Last June, Oklahoma voters passed a state question that expanded Medicaid in the state to more low-income adults beginning this July 1. Anticipating this, the state Legislature last session passed a measure known as SoonerCare 2.0 that would have required the Oklahoma Health Care Authority (OHCA) to oversee the expansion. State budget leaders estimated this would cost about $164 million this year.
The governor, however, vetoed that bill and instead directed the Health Care Authority Board to adopt a privatized managed care plan, contracting with four major private health insurers. If nothing is done legislatively, that plan will take effect this fall and cost the state about $2 billion for the contracts being awarded without legislative input or oversight of the expense.
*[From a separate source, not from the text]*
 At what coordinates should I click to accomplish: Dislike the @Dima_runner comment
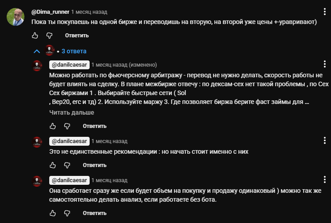tap(50, 36)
I realize the Health Care Authority cannot do all we are asking them to do. They may need to contract with some private entities to provide some services and technology. But paying hundreds of millions to private, out-of-state companies when this state agency has done an excellent job in managing this service for our hospitals and health care providers is something I could not sit quietly by and watch happen. I had to do something because my House colleagues want it and my conscience demands it.
I introduced Senate Bill 131 to the House Public Health Committee this week. The bill would require the OHCA to implement internal managed care for our state Medicaid program instead of outsourcing to these private corporations. After about an hour’s worth of questioning, the bill passed the committee by a vote of 9-1. Now the bill will move to the House floor for a vote and back through the Senate. If it makes it to the Governor’s desk, it is likely to be vetoed. If he vetoes it, the bill will need two-thirds of the House and Senate members to override. I accept this is a high hurdle and the odds are stacked against us.
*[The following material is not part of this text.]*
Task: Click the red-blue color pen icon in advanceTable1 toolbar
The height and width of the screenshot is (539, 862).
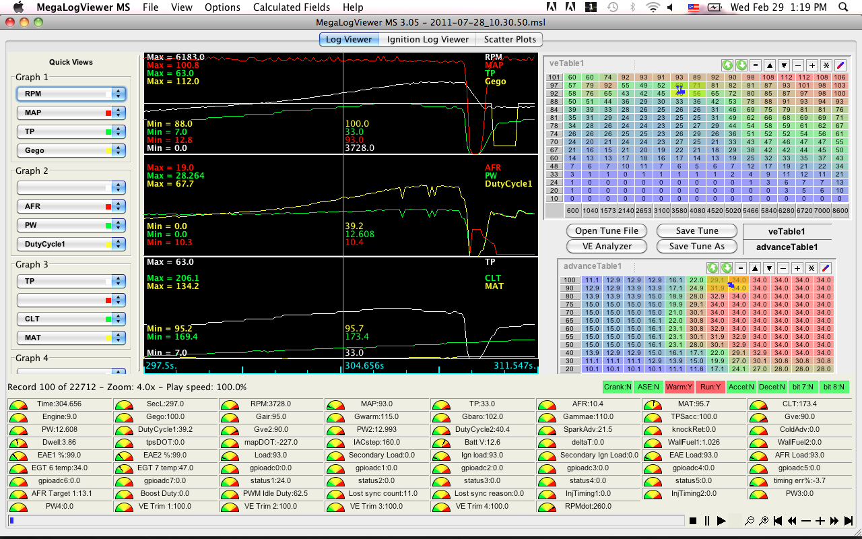Action: click(826, 267)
Each member in the Legislature who has a local hospital in their district has been lobbied hard to keep the state plan in place and to keep our taxpayer money from going to outside corporations that may not have our best care at heart. In addition to the higher cost, the fear is that reimbursements for care will be slower. Local hospitals and providers will be shut out of the decision-making process or be squeezed out of the market altogether by lower payments. For members, there will be an insurance company standing between them and their physicians.
The governor would like to see Oklahoma’s overall health ranking improve, and we wholeheartedly agree with him. But getting people to make better lifestyle choices to improve their overall health is quite different from managing care. We’ll have to wait and see how this all materializes.
On a separate note, I’ve heard a lot of talk about Joe Biden’s executive orders on gun control. I want to reassure you that the state Legislature is adamant about protecting Oklahomans’ rights to keep and bear arms. We will continue to be vigilant in this area.